Ein Klassiker aus der Mietverwaltung: Die Zentralheizung im Haus stellt zu Beginn der Heizperiode ihren Dienst mit einer Fehlermeldung ein. Bis zum Einbau einer neuen Heizung oder der erfolgreichen Reparatur vergehen zwei Wochen. Einige Mieter und Mieterinnen mindern daraufhin die Miete. Die Bewohnerin der Dachgeschoßwohnung befindet sich während des Heizungsausfalls in Urlaub und kommt erst zurück, als die Zentralheizung wieder läuft. Trotzdem mindert sie während des Urlaubs in gleicher Weise die Miete. Viele Vermieter reagieren darauf mit Unverständnis.

Auch wenn es ungerecht erscheint, die Mieterin darf die Miete kürzen, obwohl sie während des Ausfalls nicht in der Wohnung war. Der Grund liegt darin, dass die Mieterin für die OBJEKTIVE BESTEHENDE NUTZBARKEIT der Wohnung ihre Miete zahlt. Und die objektive Nutzbarkeit ist unabhängig davon, ob die Mieterin diese Möglichkeit in dem konkreten Einzelfall tatsächlich wahrnimmt. Betrachten wir es einmal umgekehrt: Die Mieterin fährt für zwei Wochen in Urlaub. Teilt sie nun dem Vermieter mit, dass sie für diese Zeit keine Miete zahlt - sie nutzt die Wohnung in diesem Zeitraum ja nicht - wird der Vermieter sicher nicht die Mietzahlung erlassen.

  • Eine Mietminderung ist immer dann möglich, wenn eine objektive Beeinträchtigung der Nutzbarkeit vorliegt.
  • Wenn sich der Mangel objektiv nicht auf die Nutzbarkeit auswirkt - z.B. fehlende Beheizbarkeit in den Sommermonaten - kann die Miete nicht gemindert werden.

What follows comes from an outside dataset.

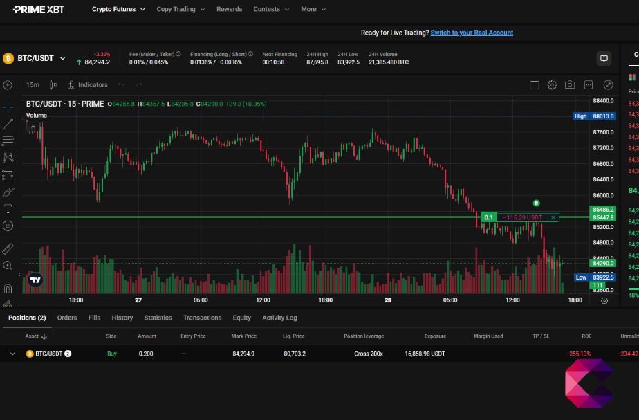639x420 pixels.
Task: Select the trend line drawing tool
Action: pos(7,124)
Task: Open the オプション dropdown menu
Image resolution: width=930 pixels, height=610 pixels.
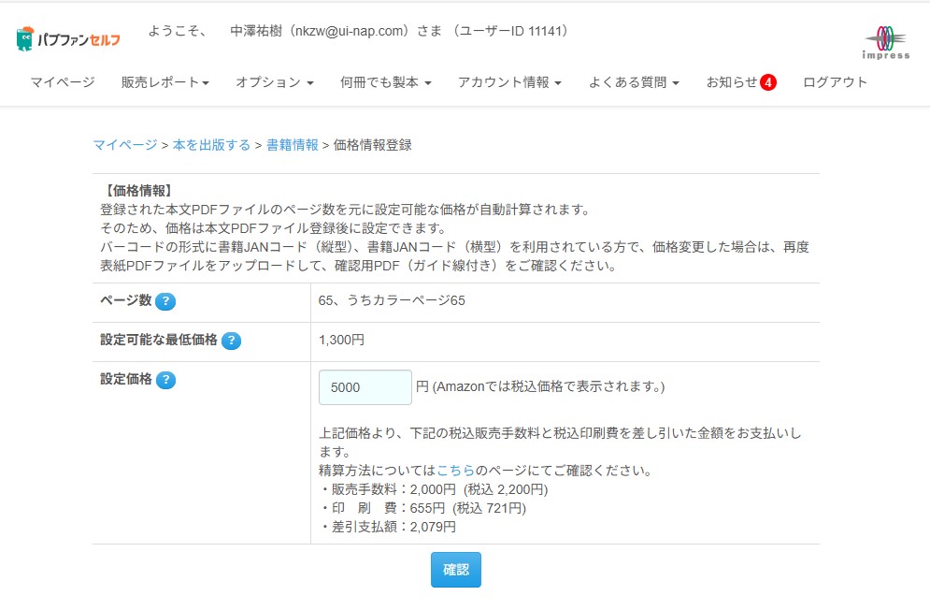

  • Bei subjektiver Empfindlichkeit der Mieterin - z.B. Beeinträchtigung durch eine Katzenhaarallergie (AG Bad Arolsen, Urteil v. 08.03.2007, Az. 2 C 17/07) oder Beeinträchtigung religiöser Gefühle durch Aufstellung einer Madonnenstatue im Treppenhaus (AG Münster, Urteil v. 22.07.2003, Az. 3 C 2122/03) - ist keine Mietminderung angebracht.